What to do: Set down all of the entries precisely as they were written.

Data items:
* * * *

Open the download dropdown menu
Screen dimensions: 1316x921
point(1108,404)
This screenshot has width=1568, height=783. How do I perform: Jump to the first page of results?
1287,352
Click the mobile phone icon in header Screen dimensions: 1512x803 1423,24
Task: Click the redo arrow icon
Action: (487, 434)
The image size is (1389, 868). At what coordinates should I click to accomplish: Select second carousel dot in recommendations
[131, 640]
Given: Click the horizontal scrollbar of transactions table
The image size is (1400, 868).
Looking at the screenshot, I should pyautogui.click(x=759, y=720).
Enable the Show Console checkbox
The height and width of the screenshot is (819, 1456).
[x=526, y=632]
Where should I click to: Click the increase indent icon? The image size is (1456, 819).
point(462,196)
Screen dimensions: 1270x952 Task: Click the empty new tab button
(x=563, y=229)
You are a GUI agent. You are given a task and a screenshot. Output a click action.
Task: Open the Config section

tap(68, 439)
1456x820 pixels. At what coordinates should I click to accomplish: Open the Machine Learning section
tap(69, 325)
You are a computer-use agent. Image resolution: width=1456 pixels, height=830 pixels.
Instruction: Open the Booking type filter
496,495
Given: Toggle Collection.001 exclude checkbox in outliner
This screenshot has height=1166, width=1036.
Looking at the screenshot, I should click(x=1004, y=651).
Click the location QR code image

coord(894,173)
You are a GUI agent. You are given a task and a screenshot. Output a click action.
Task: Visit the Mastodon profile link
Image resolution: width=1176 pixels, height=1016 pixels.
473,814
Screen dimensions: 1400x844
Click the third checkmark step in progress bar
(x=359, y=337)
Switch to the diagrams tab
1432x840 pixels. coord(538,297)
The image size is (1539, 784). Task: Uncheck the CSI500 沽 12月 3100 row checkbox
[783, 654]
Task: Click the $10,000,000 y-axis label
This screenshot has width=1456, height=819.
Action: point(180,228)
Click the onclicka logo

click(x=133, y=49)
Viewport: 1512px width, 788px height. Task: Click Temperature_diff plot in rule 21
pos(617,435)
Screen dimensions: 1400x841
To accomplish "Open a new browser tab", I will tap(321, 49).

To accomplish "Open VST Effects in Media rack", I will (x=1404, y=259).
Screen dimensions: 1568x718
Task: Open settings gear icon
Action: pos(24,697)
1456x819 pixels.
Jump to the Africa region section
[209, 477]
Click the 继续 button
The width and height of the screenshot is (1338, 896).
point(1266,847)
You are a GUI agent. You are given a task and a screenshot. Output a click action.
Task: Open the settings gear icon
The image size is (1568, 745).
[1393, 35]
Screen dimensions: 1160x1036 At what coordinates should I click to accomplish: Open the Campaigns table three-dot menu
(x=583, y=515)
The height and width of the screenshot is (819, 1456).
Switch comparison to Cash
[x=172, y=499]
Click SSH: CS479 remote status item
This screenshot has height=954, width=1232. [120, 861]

* * * *

Solution for this problem:
Open the download dropdown menu
Screen dimensions: 1316x921
point(1108,404)
This screenshot has width=1568, height=783. How do I perform: Jump to the first page of results?
1287,352
Click the mobile phone icon in header Screen dimensions: 1512x803 1423,24
Task: Click the redo arrow icon
Action: (487, 434)
The image size is (1389, 868). At what coordinates should I click to accomplish: Select second carousel dot in recommendations
[131, 640]
Given: Click the horizontal scrollbar of transactions table
The image size is (1400, 868).
Looking at the screenshot, I should pyautogui.click(x=759, y=720).
Enable the Show Console checkbox
The height and width of the screenshot is (819, 1456).
[x=526, y=632]
Where should I click to: Click the increase indent icon? The image size is (1456, 819).
point(462,196)
Screen dimensions: 1270x952 Task: Click the empty new tab button
(x=563, y=229)
You are a GUI agent. You are given a task and a screenshot. Output a click action.
Task: Open the Config section

tap(68, 439)
1456x820 pixels. At what coordinates should I click to accomplish: Open the Machine Learning section
tap(69, 325)
You are a computer-use agent. Image resolution: width=1456 pixels, height=830 pixels.
Instruction: Open the Booking type filter
496,495
Given: Toggle Collection.001 exclude checkbox in outliner
This screenshot has height=1166, width=1036.
Looking at the screenshot, I should click(x=1004, y=651).
Click the location QR code image

coord(894,173)
You are a GUI agent. You are given a task and a screenshot. Output a click action.
Task: Visit the Mastodon profile link
Image resolution: width=1176 pixels, height=1016 pixels.
473,814
Screen dimensions: 1400x844
Click the third checkmark step in progress bar
(x=359, y=337)
Switch to the diagrams tab
1432x840 pixels. coord(538,297)
The image size is (1539, 784). Task: Uncheck the CSI500 沽 12月 3100 row checkbox
[783, 654]
Task: Click the $10,000,000 y-axis label
This screenshot has width=1456, height=819.
Action: point(180,228)
Click the onclicka logo

click(x=133, y=49)
Viewport: 1512px width, 788px height. Task: Click Temperature_diff plot in rule 21
pos(617,435)
Screen dimensions: 1400x841
To accomplish "Open a new browser tab", I will tap(321, 49).

To accomplish "Open VST Effects in Media rack", I will (x=1404, y=259).
Screen dimensions: 1568x718
Task: Open settings gear icon
Action: pos(24,697)
1456x819 pixels.
Jump to the Africa region section
[209, 477]
Click the 继续 button
The width and height of the screenshot is (1338, 896).
point(1266,847)
You are a GUI agent. You are given a task and a screenshot. Output a click action.
Task: Open the settings gear icon
The image size is (1568, 745).
[1393, 35]
Screen dimensions: 1160x1036 At what coordinates should I click to accomplish: Open the Campaigns table three-dot menu
(x=583, y=515)
The height and width of the screenshot is (819, 1456).
Switch comparison to Cash
[x=172, y=499]
Click SSH: CS479 remote status item
This screenshot has height=954, width=1232. [120, 861]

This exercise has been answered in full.